» Tasks and exercises
**A)** Decide whether each statement agrees with the passage about Frances Bishop, answering yes or no and quoting the words from the passage that settle it.
(i) Franny's mother is a former drug addict.
(ii) Noah has a job at a bakery.
(iii) Mimi is Franny's math teacher.
**B)** Answer these questions from the passage about Frances Bishop.
(i) What grade is Frances Bishop in?
(ii) What subject is Franny's happy place?
(iii) What does Noah make?
**C)** Carry the passage about Frances Bishop forward from its final sentence.

» Exercise passage
- Opening Delimiter -
Sixth grader Frances Bishop is prone to worry. She wonders how thoughts can be compartmentalized or put into a box when “worry is like water. It leaks” (41). Furthermore, “no one chooses to worry. Worry just is” (99), and it causes Franny to get herself into a tangle.

Because her mother is a former drug addict, Franny has had to be the responsible one, making worry a constant for her. As an escape, Franny has math where the problems have clear steps and a solution. Math is her happy place. Franny also has an ally in her mother’s Alcoholics and Narcotics Anonymous sponsor, Mimi, who tells her, “Let tomorrow worry about itself, my girl” (99).

When her mother is in a car accident, Franny worries how the bills will get paid and whether her recovering mother will return to an addiction to pain medication.  Amidst juggling her mother’s cleaning jobs and trying to stay afloat in her social circle, Franny navigates the taunting of Sloan Tate and the attention of Noah, an origami artist who has two moms, works at Sonic, and makes intricate paper animals. Hoping the challenge will distract her and help her forget Sloan, the pills in the kitchen drawer, the half-empty “Bills Jar,” and Noah’s efforts to cheer her up, Franny asks her math teacher for extra credit.
- Closing Delimiter -
» Data
- Opening Delimiter -
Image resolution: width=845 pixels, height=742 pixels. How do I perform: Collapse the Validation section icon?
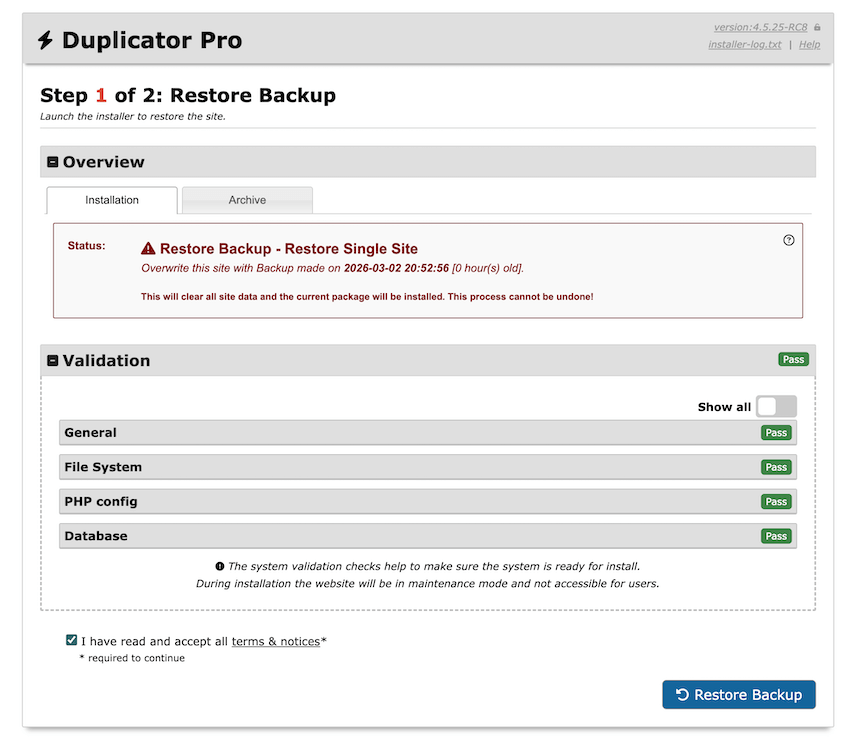pos(51,360)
- Closing Delimiter -
» Exercise answers
**A)**
(i) Yes: "her mother is a former drug addict"
(ii) No: "works at Sonic"
(iii) No: "her mother’s Alcoholics and Narcotics Anonymous sponsor, Mimi"

**B)**
(i) Sixth grade
(ii) Math
(iii) Intricate paper animals

**C)**
Wanting answers, Franny is “tired of slogans that don’t mean anything when you hold them up to the light” (99). Eventually, she learns not only to give people grace, even when they appear undeserving, but to give them multiple second chances. Another key lesson comes from the words of poet Lord Byron: “The heart will break, but the broken live on.”

Although Maid for It by Jamie Sumner is a poignant story about a child dealing with a parent’s addiction, it is also about the effects of blackmail, secret-keeping, and finding safety, hope, and the ability to survive.